Metamath Proof Explorer

Theorem suppssrg

Description: A function is zero outside its support.
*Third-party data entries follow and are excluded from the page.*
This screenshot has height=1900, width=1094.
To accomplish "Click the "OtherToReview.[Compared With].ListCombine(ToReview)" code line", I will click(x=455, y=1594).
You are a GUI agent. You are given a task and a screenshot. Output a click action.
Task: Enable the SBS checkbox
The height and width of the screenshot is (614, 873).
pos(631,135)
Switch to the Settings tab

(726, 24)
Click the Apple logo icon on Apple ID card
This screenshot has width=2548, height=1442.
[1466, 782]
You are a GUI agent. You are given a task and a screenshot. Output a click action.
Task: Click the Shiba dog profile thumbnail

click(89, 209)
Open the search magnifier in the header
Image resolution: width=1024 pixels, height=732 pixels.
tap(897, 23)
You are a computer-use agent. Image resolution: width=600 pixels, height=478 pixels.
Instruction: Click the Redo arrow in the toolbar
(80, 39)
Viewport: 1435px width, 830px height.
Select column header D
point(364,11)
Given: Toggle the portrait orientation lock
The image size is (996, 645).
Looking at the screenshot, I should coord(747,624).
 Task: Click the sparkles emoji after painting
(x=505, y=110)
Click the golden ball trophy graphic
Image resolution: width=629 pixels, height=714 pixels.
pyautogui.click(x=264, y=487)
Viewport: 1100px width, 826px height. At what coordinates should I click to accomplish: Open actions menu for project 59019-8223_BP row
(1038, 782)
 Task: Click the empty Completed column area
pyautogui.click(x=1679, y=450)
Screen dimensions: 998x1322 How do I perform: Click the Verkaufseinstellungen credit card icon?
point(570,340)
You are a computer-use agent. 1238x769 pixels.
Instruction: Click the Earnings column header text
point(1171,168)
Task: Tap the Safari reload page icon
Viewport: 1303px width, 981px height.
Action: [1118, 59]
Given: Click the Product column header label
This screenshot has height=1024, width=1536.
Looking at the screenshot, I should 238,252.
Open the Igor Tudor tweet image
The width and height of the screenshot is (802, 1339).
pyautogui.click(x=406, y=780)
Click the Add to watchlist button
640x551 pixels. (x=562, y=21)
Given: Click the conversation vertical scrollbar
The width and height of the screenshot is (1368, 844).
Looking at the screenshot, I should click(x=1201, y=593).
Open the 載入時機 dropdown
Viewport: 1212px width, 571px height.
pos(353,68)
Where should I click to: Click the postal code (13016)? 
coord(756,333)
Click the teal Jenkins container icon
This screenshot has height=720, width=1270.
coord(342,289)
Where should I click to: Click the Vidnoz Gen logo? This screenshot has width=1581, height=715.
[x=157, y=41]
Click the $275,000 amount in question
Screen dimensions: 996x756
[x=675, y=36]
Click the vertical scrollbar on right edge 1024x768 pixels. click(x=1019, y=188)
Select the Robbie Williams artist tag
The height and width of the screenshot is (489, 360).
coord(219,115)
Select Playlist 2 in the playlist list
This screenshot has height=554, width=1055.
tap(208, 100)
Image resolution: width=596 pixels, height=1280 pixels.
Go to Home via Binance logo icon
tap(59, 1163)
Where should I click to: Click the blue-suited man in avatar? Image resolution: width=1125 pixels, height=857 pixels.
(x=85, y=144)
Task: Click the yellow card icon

Version of suppssr avoiding ax-rep by assuming F is a set rather than its domain A . (Contributed by SN, 5-May-2024)

		Ref	Expression
	Hypotheses	suppssrg.f	⊢ ( 𝜑 → 𝐹 : 𝐴 ⟶ 𝐵 )
		suppssrg.n	⊢ ( 𝜑 → ( 𝐹 supp 𝑍 ) ⊆ 𝑊 )
		suppssrg.a	⊢ ( 𝜑 → 𝐹 ∈ 𝑉 )
		suppssrg.z	⊢ ( 𝜑 → 𝑍 ∈ 𝑈 )
	Assertion	suppssrg	⊢ ( ( 𝜑 ∧ 𝑋 ∈ ( 𝐴 ∖ 𝑊 ) ) → ( 𝐹 ‘ 𝑋 ) = 𝑍 )

Proof

Step	Hyp	Ref	Expression
1		suppssrg.f	⊢ ( 𝜑 → 𝐹 : 𝐴 ⟶ 𝐵 )
2		suppssrg.n	⊢ ( 𝜑 → ( 𝐹 supp 𝑍 ) ⊆ 𝑊 )
3		suppssrg.a	⊢ ( 𝜑 → 𝐹 ∈ 𝑉 )
4		suppssrg.z	⊢ ( 𝜑 → 𝑍 ∈ 𝑈 )
5		eldif	⊢ ( 𝑋 ∈ ( 𝐴 ∖ 𝑊 ) ↔ ( 𝑋 ∈ 𝐴 ∧ ¬ 𝑋 ∈ 𝑊 ) )
6	1	ffnd	⊢ ( 𝜑 → 𝐹 Fn 𝐴 )
7		elsuppfng	⊢ ( ( 𝐹 Fn 𝐴 ∧ 𝐹 ∈ 𝑉 ∧ 𝑍 ∈ 𝑈 ) → ( 𝑋 ∈ ( 𝐹 supp 𝑍 ) ↔ ( 𝑋 ∈ 𝐴 ∧ ( 𝐹 ‘ 𝑋 ) ≠ 𝑍 ) ) )
8	6 3 4 7	syl3anc	⊢ ( 𝜑 → ( 𝑋 ∈ ( 𝐹 supp 𝑍 ) ↔ ( 𝑋 ∈ 𝐴 ∧ ( 𝐹 ‘ 𝑋 ) ≠ 𝑍 ) ) )
9	2	sseld	⊢ ( 𝜑 → ( 𝑋 ∈ ( 𝐹 supp 𝑍 ) → 𝑋 ∈ 𝑊 ) )
10	8 9	sylbird	⊢ ( 𝜑 → ( ( 𝑋 ∈ 𝐴 ∧ ( 𝐹 ‘ 𝑋 ) ≠ 𝑍 ) → 𝑋 ∈ 𝑊 ) )
11	10	expdimp	⊢ ( ( 𝜑 ∧ 𝑋 ∈ 𝐴 ) → ( ( 𝐹 ‘ 𝑋 ) ≠ 𝑍 → 𝑋 ∈ 𝑊 ) )
12	11	necon1bd	⊢ ( ( 𝜑 ∧ 𝑋 ∈ 𝐴 ) → ( ¬ 𝑋 ∈ 𝑊 → ( 𝐹 ‘ 𝑋 ) = 𝑍 ) )
13	12	impr	⊢ ( ( 𝜑 ∧ ( 𝑋 ∈ 𝐴 ∧ ¬ 𝑋 ∈ 𝑊 ) ) → ( 𝐹 ‘ 𝑋 ) = 𝑍 )
14	5 13	sylan2b	⊢ ( ( 𝜑 ∧ 𝑋 ∈ ( 𝐴 ∖ 𝑊 ) ) → ( 𝐹 ‘ 𝑋 ) = 𝑍 )